::: Text :::
From: David Hildenbrand
Subject: Re: [PATCH] softmmu/physmem: Use qemu_madvise
Date: Wed, 16 Mar 2022 10:41:41 +0100
User-agent: Mozilla/5.0 (X11; Linux x86_64; rv:91.0) Gecko/20100101 Thunderbird/91.6.2

On 16.03.22 10:37, Dr. David Alan Gilbert wrote:
> * Peter Maydell (peter.maydell@linaro.org) wrote:
>> On Wed, 16 Mar 2022 at 07:53, David Hildenbrand <david@redhat.com> wrote:
>>>
>>> On 16.03.22 05:04, Andrew Deason wrote:
>>>> We have a thin wrapper around madvise, called qemu_madvise, which
>>>> provides consistent behavior for the !CONFIG_MADVISE case, and works
>>>> around some platform-specific quirks (some platforms only provide
>>>> posix_madvise, and some don't offer all 'advise' types). This specific
>>>> caller of madvise has never used it, tracing back to its original
>>>> introduction in commit e0b266f01dd2 ("migration_completion: Take
>>>> current state").
>>>>
>>>> Call qemu_madvise here, to follow the same logic as all of our other
>>>> madvise callers. This slightly changes the behavior for
>>>> !CONFIG_MADVISE (EINVAL instead of ENOSYS, and a slightly different
>>>> error message), but this is now more consistent with other callers
>>>> that use qemu_madvise.
::: Data listing :::
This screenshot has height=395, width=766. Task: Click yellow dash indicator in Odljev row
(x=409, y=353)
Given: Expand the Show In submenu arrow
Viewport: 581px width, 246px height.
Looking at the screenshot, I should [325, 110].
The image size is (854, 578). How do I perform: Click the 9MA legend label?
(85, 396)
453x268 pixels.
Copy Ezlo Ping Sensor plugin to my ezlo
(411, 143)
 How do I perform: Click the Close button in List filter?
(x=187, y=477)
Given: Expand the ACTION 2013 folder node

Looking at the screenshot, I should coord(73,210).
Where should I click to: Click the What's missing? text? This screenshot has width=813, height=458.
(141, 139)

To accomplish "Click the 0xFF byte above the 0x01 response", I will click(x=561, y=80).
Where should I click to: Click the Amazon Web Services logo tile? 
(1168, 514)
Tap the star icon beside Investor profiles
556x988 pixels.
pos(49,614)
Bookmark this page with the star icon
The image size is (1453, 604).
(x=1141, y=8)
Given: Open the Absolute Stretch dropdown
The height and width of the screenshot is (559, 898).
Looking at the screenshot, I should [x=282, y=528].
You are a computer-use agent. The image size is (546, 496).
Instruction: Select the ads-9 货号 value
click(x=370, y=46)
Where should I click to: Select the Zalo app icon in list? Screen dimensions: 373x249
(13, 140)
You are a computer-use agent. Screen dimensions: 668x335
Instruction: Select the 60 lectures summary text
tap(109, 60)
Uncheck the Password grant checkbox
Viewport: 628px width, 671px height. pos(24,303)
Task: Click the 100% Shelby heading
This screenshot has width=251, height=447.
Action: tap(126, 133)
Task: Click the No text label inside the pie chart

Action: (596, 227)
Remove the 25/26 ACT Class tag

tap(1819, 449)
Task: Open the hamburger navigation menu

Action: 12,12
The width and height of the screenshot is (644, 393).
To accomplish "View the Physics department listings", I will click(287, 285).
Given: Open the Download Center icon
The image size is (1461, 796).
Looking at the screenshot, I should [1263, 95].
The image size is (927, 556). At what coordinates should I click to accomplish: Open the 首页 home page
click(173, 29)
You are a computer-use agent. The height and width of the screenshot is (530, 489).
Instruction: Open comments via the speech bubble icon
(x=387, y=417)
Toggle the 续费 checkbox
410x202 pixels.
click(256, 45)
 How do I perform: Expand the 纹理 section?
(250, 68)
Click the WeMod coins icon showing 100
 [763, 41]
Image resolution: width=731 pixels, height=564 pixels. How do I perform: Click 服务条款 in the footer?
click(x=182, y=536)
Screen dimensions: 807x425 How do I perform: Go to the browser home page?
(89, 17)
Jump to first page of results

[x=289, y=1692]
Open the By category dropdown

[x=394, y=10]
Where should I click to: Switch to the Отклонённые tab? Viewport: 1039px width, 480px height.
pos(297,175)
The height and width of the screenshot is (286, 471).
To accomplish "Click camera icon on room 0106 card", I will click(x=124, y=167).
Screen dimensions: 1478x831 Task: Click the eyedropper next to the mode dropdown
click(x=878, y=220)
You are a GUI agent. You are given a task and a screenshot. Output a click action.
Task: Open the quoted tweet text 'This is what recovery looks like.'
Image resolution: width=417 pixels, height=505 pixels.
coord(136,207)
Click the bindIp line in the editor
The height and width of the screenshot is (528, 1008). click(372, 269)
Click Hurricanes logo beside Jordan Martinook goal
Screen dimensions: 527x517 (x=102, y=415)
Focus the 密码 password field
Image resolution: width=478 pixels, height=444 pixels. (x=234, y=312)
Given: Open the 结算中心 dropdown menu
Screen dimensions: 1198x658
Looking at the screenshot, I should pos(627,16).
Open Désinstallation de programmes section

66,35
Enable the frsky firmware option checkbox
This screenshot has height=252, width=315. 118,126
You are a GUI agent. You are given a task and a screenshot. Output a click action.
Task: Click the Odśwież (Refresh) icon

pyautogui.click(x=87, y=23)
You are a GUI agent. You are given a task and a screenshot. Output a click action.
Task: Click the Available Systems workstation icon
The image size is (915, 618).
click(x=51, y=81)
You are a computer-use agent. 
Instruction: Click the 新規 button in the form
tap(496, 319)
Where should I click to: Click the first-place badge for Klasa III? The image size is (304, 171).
:::
Written problem - Continue the mailing-list reply about using qemu_madvise in softmmu/physmem from the point where it stops.

Right answer -
>>>>
>>>> Signed-off-by: Andrew Deason <adeason@sinenomine.net>
>>>> ---
>>>> Looking at the history of commits that touch this madvise() call, it
>>>> doesn't _look_ like there's any reason to be directly calling madvise vs
>>>> qemu_advise (I don't see anything mentioned), but I'm not sure.
>>>>
>>>>  softmmu/physmem.c | 12 ++----------
>>>>  1 file changed, 2 insertions(+), 10 deletions(-)
>>>>
>>>> diff --git a/softmmu/physmem.c b/softmmu/physmem.c
>>>> index 43ae70fbe2..900c692b5e 100644
>>>> --- a/softmmu/physmem.c
>>>> +++ b/softmmu/physmem.c
>>>> @@ -3584,40 +3584,32 @@ int ram_block_discard_range(RAMBlock *rb, uint64_t 
>>>> start, size_t length)
>>>>                           rb->idstr, start, length, ret);
>>>>              goto err;
>>>>  #endif
>>>>          }
>>>>          if (need_madvise) {
>>>>              /* For normal RAM this causes it to be unmapped,
>>>>               * for shared memory it causes the local mapping to disappear
>>>>               * and to fall back on the file contents (which we just
>>>>               * fallocate'd away).
>>>>               */
>>>> -#if defined(CONFIG_MADVISE)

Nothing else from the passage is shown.